Em Belém, Jader admitiu conhecer o deputado pedetista. Negou, entranto, ter qualquer tipo de relação com a nova denúncia.
?Isso é uma loucura?, afirmou o presidente licenciado Senado. Frota e o empresário não foram localizados ontem."
"Grampos e arame", copyright Jornal do Brasil, 18/7/01
"Já escrevi aqui, mais de uma vez, que a lei resulta, no mais das vezes, do valor atribuído a um fato. No dia, evidentemente ideal, em que se reputou nociva à sociedade a morte de um homem pelo outro, valorando-se, portanto, negativamente essa prática, editou-se uma regra jurídica repressora e punitiva do homicídio. Considerada propícia a doação de dinheiro a certas instituições ou pessoas, fez-se uma norma, isentando o devedor do imposto de
renda, proporcionalmente à benemerência. Vê-se, então, que o direito é axiológico porque os seus ditames ordinariamente resultam de opções valorativas. Ele atua conjugando valores, ciente, no entanto, da impossibilidade de alcançar um equilíbrio perfeito entre os interesses em causa.
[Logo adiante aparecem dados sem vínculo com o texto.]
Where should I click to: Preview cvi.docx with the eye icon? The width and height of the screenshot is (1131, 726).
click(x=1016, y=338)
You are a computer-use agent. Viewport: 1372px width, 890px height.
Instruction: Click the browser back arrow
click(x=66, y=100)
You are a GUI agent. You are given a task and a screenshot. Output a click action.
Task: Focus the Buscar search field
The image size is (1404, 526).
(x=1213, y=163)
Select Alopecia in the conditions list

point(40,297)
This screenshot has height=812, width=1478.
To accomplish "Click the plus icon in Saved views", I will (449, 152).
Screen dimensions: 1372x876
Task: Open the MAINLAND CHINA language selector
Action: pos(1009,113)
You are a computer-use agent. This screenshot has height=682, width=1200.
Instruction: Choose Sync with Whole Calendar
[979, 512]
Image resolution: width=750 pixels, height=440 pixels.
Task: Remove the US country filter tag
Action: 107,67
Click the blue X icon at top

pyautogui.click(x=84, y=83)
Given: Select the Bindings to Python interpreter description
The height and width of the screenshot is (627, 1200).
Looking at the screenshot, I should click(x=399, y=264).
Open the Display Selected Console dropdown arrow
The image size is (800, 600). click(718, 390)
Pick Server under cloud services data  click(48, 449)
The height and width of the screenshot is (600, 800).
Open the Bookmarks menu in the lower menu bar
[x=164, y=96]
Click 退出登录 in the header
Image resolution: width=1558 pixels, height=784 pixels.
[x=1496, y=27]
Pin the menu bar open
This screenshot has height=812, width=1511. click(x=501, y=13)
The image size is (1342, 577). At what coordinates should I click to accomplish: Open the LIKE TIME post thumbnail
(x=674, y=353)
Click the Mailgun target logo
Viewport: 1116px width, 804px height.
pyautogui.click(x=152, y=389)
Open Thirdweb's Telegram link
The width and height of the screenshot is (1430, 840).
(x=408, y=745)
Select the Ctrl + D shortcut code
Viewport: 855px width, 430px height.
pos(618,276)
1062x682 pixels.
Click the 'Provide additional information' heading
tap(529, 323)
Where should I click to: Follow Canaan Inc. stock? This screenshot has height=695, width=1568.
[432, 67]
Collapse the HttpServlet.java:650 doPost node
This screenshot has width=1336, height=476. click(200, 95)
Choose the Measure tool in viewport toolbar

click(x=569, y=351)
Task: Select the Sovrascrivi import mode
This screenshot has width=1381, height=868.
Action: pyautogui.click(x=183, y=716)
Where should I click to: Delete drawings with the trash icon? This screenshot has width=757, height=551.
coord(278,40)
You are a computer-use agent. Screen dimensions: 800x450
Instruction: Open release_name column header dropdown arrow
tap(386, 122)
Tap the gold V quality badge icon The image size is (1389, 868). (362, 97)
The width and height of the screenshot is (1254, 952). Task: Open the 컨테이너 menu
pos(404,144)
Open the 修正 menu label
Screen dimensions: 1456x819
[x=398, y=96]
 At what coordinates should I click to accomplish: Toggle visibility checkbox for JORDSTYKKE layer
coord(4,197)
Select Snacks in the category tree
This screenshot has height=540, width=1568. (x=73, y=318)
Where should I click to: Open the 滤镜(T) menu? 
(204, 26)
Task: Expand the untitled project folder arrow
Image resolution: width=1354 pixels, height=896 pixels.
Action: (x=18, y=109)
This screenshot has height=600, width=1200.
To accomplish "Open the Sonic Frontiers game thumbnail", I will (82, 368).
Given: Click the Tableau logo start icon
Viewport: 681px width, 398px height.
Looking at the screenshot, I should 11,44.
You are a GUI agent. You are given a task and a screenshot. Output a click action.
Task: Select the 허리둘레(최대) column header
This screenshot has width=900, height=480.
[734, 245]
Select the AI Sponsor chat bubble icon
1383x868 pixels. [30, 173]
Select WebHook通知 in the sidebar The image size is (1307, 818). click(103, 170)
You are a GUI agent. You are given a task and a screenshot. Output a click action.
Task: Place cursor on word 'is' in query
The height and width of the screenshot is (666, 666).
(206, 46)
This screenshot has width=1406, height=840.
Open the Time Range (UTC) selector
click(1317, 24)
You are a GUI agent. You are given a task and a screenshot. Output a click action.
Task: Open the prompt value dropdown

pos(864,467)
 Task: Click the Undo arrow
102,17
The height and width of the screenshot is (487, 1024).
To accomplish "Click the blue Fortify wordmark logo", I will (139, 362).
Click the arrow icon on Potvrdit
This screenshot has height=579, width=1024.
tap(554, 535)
Tome-se, para ilustração, a concordata preventiva. A lei permite ao comerciante em dificuldades financeiras requerer a concordata e pagar aos seus credores os respectivos créditos, por exemplo, ao longo de dois anos. (Atenção: não estou discorrendo, aqui, sobre a concordata. Por isso, não preciso esclarecer que ela só abrange os credores quirografários nem explicar quais sejam eles, muito menos que é possível pagar-se de modos e em
tempos distintos. Há gente chata que pretende ver tudo exposto nas miudezas, num artigo de jornal. Não existisse a inelutável exigüidade do espaço, o texto perderia em fluidez se o articulista houvesse de explicar tudo tintim por tintim, perdendo-se no matagal das ressalvas, particularidades, alternativas e exceções). Saltam aos olhos os prejuízos dos credores do
devedor em concordata. Mesmo assim, a lei a instituiu porque vê na empresa, como geradora de empregos e tributos, criadora e circuladora de riquezas, um valor social maior do que o interesse de um credor.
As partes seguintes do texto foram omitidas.